В половине апреля, когда в России нередко еще холодно и налетает снег, они тронулись с Брестского вокзала, напутствуемые друзьями, Зиночками, козлорогами.
В Польше стало теплее, появились бледные, весенние облачка.
На прусской границе, перед Торном, поезд задержался довольно долго. По благоуханию лесов, легкому ветерку, солнцу, игравшему в касках пруссаков, стало очевидно, что началась настоящая весна.
В Берлине можно было ходить без пальто, но ни погода, ни удобство жизни и автомобилей не удержали их. Вечером они выехали на Мюнхен, Верону, во Флоренцию.
Их сердца забились горячей, когда в окнах замелькали черепичные крыши. Италия приветствовала их новым светом, новым воздухом. Петя ничего не пил в дороге, но ему казалось, что он немного пьян.
Особенно ясно он почувствовал это ночью, в Апенинах, на захолустной станции. В вагоне было тесно, гоготали, запоздалый музыкант играл на гитаре. Лизавета спала, прикорнув в углу. Петя отворил окно, и в бархатной ночи, в звездах над горами, в сонной перекличке служащих на станции — и особенно в щелканье соловья из кустов — он почувствовал такое дорогое и родное, что захотелось плакать. Все здесь его, казалось ему; все ему принадлежит, его сердце принимает в себя весь этот новый, так мало еще известный, но уже очаровательный мир.
На рассвете, с высоты перевала, он увидел в утреннем тумане Пистойю, в нежно-золотистых тонах.
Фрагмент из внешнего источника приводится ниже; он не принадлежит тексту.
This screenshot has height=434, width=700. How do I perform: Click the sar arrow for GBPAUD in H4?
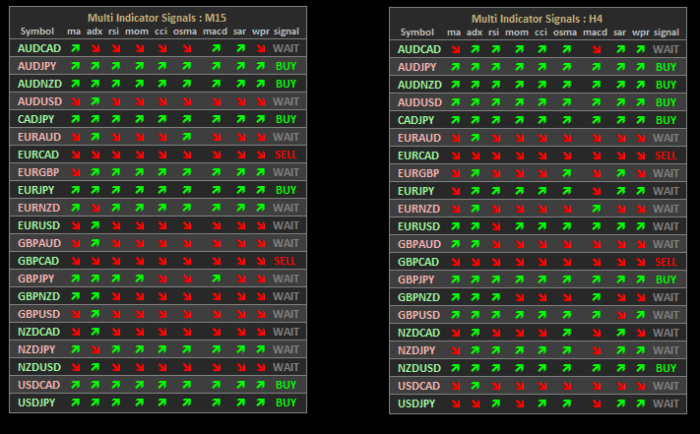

Он принял ее за Флоренцию. Над ней курились испаренья, а дальше лежала голубоватая равнина, вся светлая, полная садов, белых вилл по склонам гор. Точно покрывало Куприды вуалировало этот край.
В Пистойе проснулась Лизавета. Итальянское солнце упало на нее сбоку, и ее нежная кожа, золотистые волосы зажглись от родного прикосновения.
— А? Приехали? — забормотала она, не очнувшись еще от сна.
В углу завозились солдаты, и до Пети донеслись слова: «bella bionda», что сопровождало Лизавету всюду по Италии.
Лишь только они слезли во Флоренции, увидели S. Maria Novella с острой колоколенкой, увидели флорентийцев, флорентийские дома с зелеными ставнями, услышали крики ослов и звон флорентийских кампанилл, — оба сразу поняли, что это их город.
Они приехали наконец, куда надо. И не было ничего удивительного, что сразу нашли альберго какой следует, что хозяева оказались милейшими людьми, и через полчаса Лизавета, повизгивая от радости, разоблачалась и мылась в комнате, потолок которой был расписан, и половину всего места занимали кровати с грубоватыми простынями. Над изголовьями висела Мадонна.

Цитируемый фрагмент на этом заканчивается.